Sometimes at work I help people learn more about their families. Many of the people who come into our part of the library are interested in genealogy. Some are getting started on the hobby; others are experienced researchers hoping to find some new information in our collections.
Sometimes I work with donated papers that give the history of various families. Someone did a lot of genealogy in the past. Now that they are gone, their children are not sure what to do with all their papers and photographs, and they offer them to the library. We accept these donations. They may be useful to people in the future who are doing genealogy—perhaps even the grandchildren or great-grandchildren of those who did all the work in the first place. They may also offer information to historians looking for details about the lives of people from the past, the kind of details that aren’t generally included in standard histories of those times.

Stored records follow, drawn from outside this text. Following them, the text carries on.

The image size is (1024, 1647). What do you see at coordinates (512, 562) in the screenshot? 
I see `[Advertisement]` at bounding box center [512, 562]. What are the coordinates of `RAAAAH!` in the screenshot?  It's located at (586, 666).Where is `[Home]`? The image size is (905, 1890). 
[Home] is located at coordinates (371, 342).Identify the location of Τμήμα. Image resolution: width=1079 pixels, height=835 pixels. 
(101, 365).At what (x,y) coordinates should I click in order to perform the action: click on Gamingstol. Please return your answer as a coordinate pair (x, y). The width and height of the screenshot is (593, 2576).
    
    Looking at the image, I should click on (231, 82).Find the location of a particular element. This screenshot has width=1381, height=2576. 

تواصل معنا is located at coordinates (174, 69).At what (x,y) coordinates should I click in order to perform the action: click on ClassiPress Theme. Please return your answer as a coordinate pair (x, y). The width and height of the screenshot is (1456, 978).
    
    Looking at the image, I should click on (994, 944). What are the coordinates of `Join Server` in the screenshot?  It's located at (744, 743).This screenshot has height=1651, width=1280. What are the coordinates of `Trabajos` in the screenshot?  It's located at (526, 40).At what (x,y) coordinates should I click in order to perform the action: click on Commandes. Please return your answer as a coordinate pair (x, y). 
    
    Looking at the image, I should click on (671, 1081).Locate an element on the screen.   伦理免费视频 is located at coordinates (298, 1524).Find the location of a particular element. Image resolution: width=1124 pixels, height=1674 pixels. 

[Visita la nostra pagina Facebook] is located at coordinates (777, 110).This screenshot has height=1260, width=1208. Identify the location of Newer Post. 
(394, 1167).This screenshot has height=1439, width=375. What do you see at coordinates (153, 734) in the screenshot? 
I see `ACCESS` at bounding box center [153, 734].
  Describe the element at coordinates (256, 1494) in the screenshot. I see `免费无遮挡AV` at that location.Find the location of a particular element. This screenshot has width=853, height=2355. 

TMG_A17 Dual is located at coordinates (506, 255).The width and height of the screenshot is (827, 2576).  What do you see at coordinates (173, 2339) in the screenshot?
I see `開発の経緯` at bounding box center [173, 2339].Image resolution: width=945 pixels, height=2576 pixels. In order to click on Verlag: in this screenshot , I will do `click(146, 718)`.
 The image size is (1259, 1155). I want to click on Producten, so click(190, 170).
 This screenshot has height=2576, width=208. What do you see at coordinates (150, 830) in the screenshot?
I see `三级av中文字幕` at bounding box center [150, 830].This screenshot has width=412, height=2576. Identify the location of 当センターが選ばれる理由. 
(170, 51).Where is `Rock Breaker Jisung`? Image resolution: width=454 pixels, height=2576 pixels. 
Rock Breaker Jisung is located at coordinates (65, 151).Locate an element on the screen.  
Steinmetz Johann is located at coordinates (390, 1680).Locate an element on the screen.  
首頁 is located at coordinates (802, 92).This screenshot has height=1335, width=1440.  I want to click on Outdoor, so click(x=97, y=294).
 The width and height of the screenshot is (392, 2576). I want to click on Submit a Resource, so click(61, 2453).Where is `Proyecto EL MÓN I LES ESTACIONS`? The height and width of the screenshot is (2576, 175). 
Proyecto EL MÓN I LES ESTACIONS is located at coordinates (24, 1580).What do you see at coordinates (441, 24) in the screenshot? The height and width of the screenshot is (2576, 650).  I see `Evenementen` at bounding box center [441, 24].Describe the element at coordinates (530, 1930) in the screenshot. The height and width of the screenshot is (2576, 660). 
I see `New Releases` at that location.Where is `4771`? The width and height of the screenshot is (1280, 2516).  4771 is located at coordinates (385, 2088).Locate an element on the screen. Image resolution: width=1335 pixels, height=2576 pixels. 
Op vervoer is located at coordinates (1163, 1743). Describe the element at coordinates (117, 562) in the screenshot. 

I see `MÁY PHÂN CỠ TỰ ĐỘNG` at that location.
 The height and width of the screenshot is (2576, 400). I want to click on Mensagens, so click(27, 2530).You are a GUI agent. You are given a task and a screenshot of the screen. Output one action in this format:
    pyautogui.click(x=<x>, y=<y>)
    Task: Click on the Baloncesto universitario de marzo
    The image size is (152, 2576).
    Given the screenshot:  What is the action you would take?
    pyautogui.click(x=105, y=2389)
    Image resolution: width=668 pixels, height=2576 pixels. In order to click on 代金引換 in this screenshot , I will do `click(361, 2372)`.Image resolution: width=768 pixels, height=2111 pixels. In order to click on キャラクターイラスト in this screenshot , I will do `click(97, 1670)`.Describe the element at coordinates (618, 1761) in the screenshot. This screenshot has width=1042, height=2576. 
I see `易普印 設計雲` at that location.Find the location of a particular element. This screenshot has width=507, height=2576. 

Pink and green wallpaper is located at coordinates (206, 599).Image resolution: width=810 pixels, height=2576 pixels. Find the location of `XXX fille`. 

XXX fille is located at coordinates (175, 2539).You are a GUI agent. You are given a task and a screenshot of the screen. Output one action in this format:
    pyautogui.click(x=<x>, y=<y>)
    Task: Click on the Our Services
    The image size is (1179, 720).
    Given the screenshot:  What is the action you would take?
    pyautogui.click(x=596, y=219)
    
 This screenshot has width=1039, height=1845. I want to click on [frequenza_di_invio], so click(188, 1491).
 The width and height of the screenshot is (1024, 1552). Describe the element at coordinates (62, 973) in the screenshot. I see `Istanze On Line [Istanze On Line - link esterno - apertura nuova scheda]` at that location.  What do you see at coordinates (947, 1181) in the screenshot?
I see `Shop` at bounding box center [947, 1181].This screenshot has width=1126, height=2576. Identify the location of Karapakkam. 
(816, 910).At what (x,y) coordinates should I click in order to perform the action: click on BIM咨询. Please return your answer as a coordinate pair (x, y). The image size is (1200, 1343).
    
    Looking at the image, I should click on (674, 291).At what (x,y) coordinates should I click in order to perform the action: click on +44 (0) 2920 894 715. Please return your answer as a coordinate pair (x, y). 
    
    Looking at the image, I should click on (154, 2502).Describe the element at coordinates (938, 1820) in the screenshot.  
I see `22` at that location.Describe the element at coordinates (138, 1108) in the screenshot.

Working with papers donated by one family, I came across the kind of minor story that depicts life from an earlier time. A certain woman was born in Ohio in 1821. When she was sixteen, she got married. Her husband died a few months later. Before he died, he promised his only suit of clothes to his best friend, provided that the friend would take care of this woman and of the child she was carrying. The child, a son, was born in March 1838. The next year, this woman married the friend who had promised to take care of her and her son. Her family biographer concludes, “She always felt sorry that she had to bury” her first husband “in his work clothes.”
When I talk about wealth, I mention having enough food to eat two or more meals a day. I talk about climate-controlled houses with hot and cold running water and indoor flush toilets. I talk about owning more clothes than you can wear at one time. This man had wealth—he had a suit to wear on special occasions, as well as his work clothes. He promised away that wealth for the good of his wife and his unborn child. His widow was embarrassed that he had to be buried in his work clothes.
Have you any complaints about your wardrobe today? J.